What is asked ->
Answer these questions from the court excerpt on crosswalks:
(a) Which dictionary does the excerpt cite for its definition of "Crosswalk"?
(b) In what year was the statute at issue enacted?
(c) Which local governments does the excerpt name as receiving responsibility for sidewalks and crosswalks?

-- Page extract start --

This Court assumes that the Legislature intended to give terms in the governmental immunity act the same meaning as they have in the Motor Vehicle Code. See Roy v Dep't of Transportation, 428 Mich. 330, 338-340; 408 N.W.2d 783 (1987). Other sources also define "Crosswalk" as "a lane, usually marked, for pedestrians crossing a street or highway." See The Random House College Dictionary. A crosswalk should not be confused with a "pedestrian overhead walkway." Cf. MCL 257.627a(3); MSA 9.2327(1)(3). Unless the word is to be read out of existence, governmental agencies do not owe a duty to pedestrians in crosswalks. Pedestrians crossing outside crosswalks face the additional hurdle of comparative negligence.

6. It appears that the purpose of this limiting sentence, which applies only to counties and the state, is to allocate responsibility for sidewalks and crosswalks to local governments, including townships, cities, and villages. This had been the arangement before 1964 (when the statute at issue was enacted). Compare 1948 CL 224.21: It is hereby made the duty of the counties to keep in reasonable repair, so that they shall be reasonably safe and convenient for public travel, all county roads, bridges and culverts that are within their jurisdiction and under their care and control and which are open to public travel. The provisions of law respecting the liability of townships, cities, villages and corporations for damages for injuries resulting from a failure in the performance of the same duty respecting roads under their control, shall apply to counties adopting such county road system. with 1948 CL 242.1: Any person or persons sustaining bodily injury . .. by reason of neglect to keep such public highways or streets, and all bridges, sidewalks, cross walks and culverts on the same in reasonable repair, and in condition reasonably safe and fit for travel by the township, village, city or corporation whose corporate authority extends over such public highway, street, bridge, sidewalk, crosswalk or culvert, and whose duty it is to keep the same in reasonable repair....

-- Page extract end --
-- Given information start --

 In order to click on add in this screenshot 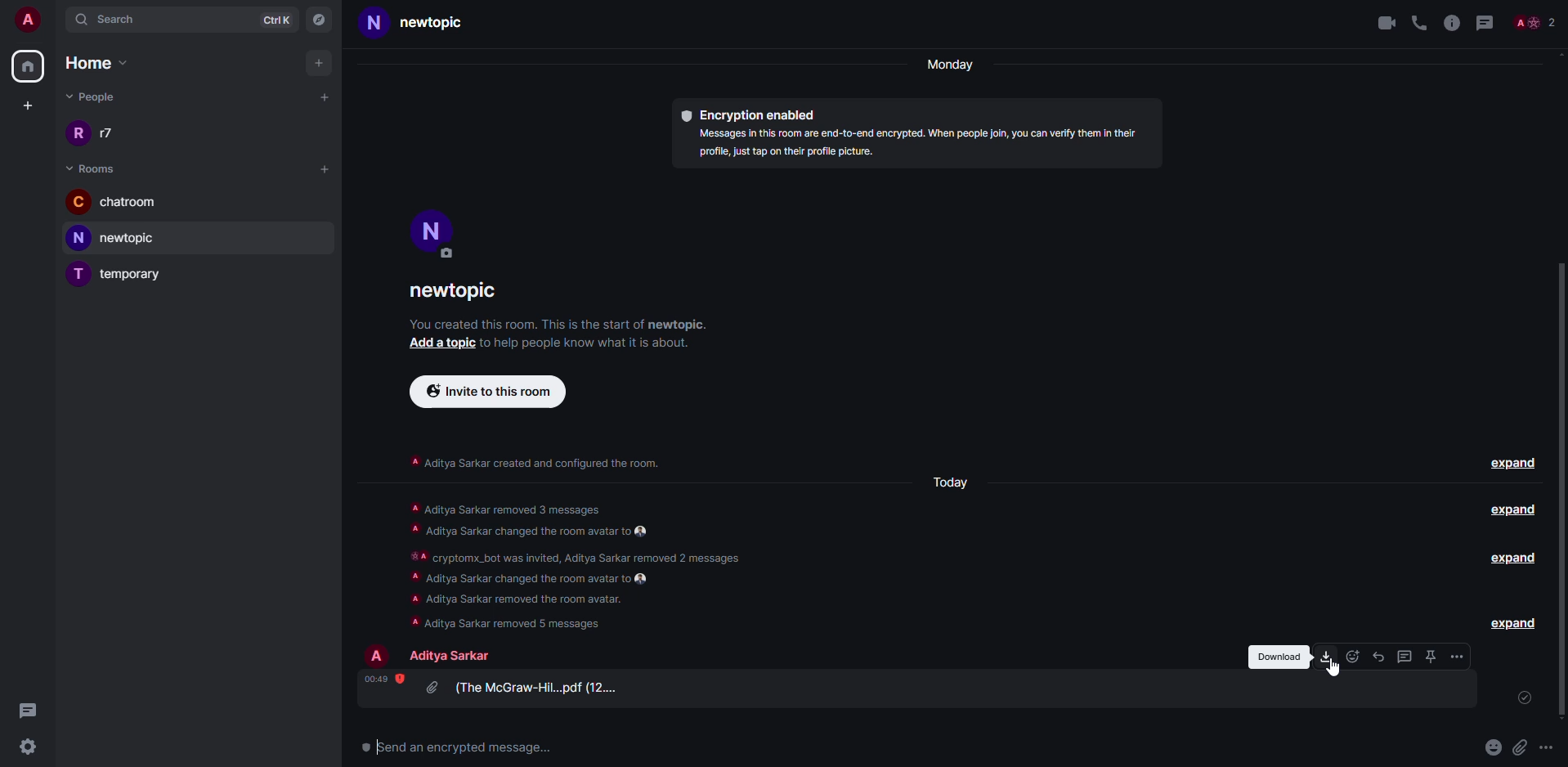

-- Given information end --

Answer for this exercise ->
(a) The Random House College Dictionary.
(b) 1964.
(c) Townships, cities, and villages.